When I execute a query using the JdbcTemplate created with the mentioned Drill DataSource, 3 different queries might be executed:

  1. the validation query SELECT 1 FROM sys.version;
  2. a "limit 0" query that looks like SELECT * FROM (<my actual query>) LIMIT 0;
  3. my actual query.

Here's the execution code (parquetJdbcTemplate is an instance of a class that extends org.springframework.jdbc.core.JdbcTemplate):

parquetJdbcTemplate.query(sqlQuery, namedParameters,
            resultSet -> {
                MyResultSet result = new MyResultSet();
                while (resultSet.next()) {
                    // populate the "result" object
                }
                return result;
            });

Here's a screenshot from the Profile page of my Drill monitor: monitor screenshot

The bottom query is the "limit 0" one, then in the middle you have the validation query and on top (even if the query is not shown) the actual query that returns the data I want.

As you can see, the "limit 0" query takes more than 1/3 of the entire execution time to run. The validation query is fine, since the execution time is negligible and it's needed to check the connection.

The fact is, when I execute the same query using a Connection through the Drill driver (thus, with no pool), I only see my actual query in the UI monitor:

public void executeQuery(String myQuery) {
    Class.forName("org.apache.drill.jdbc.Driver");
    Driver.load();
    Connection connection = DriverManager.getConnection("jdbc:drill:drillbit=localhost:31010");
    Statement st = connection.createStatement();
    ResultSet resultSet = st.executeQuery(myQuery);
    while (resultSet.next()) {
        // do stuff
    }
}

monitor screenshot As you can see, the total execution time improves by a lot (~14 seconds instead of ~26), just because the "limit 0" query is not executed.

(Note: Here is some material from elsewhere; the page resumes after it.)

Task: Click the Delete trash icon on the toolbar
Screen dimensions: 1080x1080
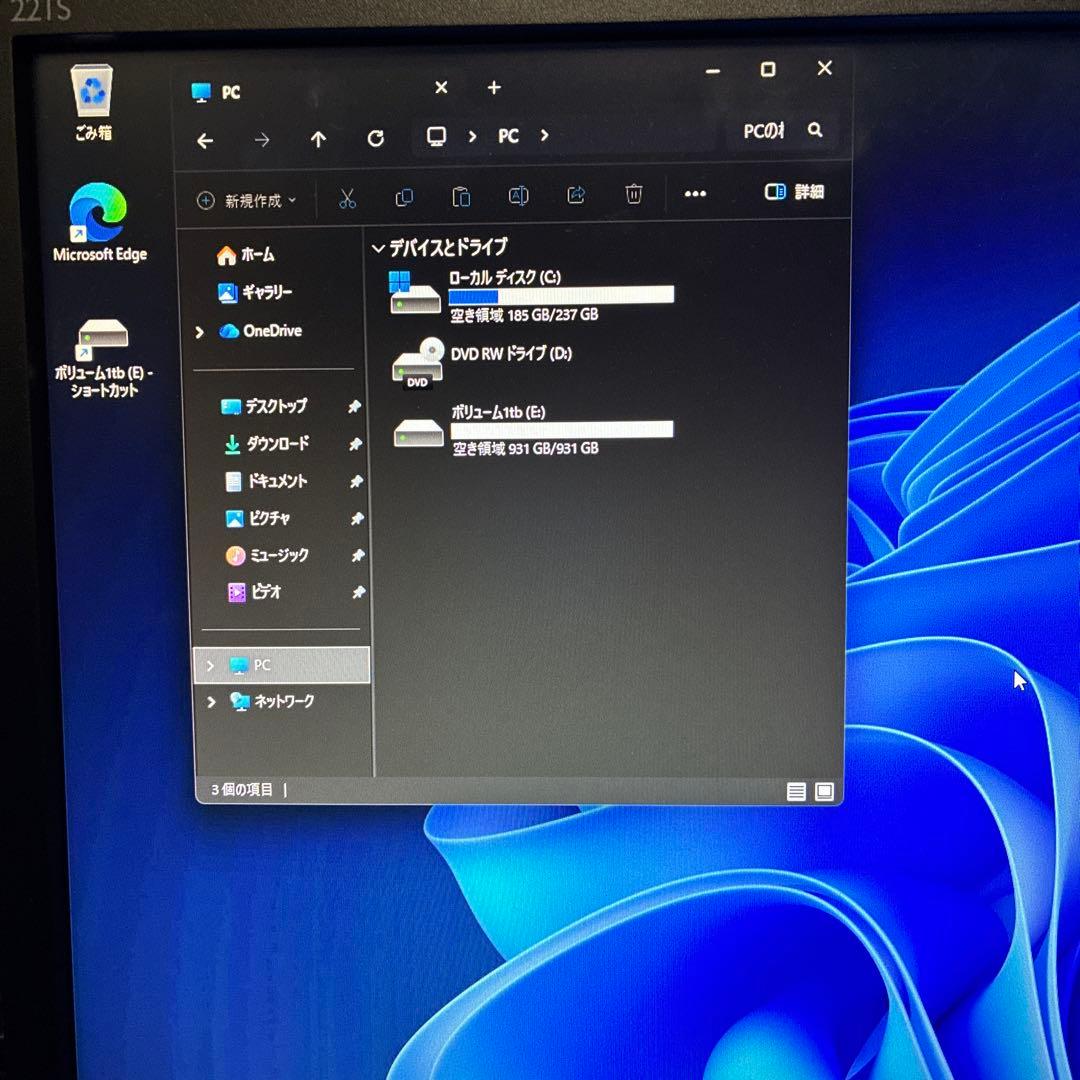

As far as I know, those "limit 0" queries are executed to validate and get information about the underlying schema of the parquet files. Is there a way to disable them while using the connection pool? I ideally would like to still use PreparedStatements over simple Statements, but I could switch to simple Statements if needed, because I have full control over those queries (so, no SQL injection should be possible unless someone hacks the deployed artifacts).

1

1 Answers

1
votes

You are right Drill executes limit 0 prior prepared statements to get information about schema. I don't think there is a way to disable such behavior. Though I can recommend to enable planner.enable_limit0_optimization option which is false by default, this may speed limit 0 query execution. Another way to speed limit 0 queries is to indicate schema explicitly using casts through the view usage or directly in queries.

Regarding not showing query, I think this was fixed in the latest Drill version.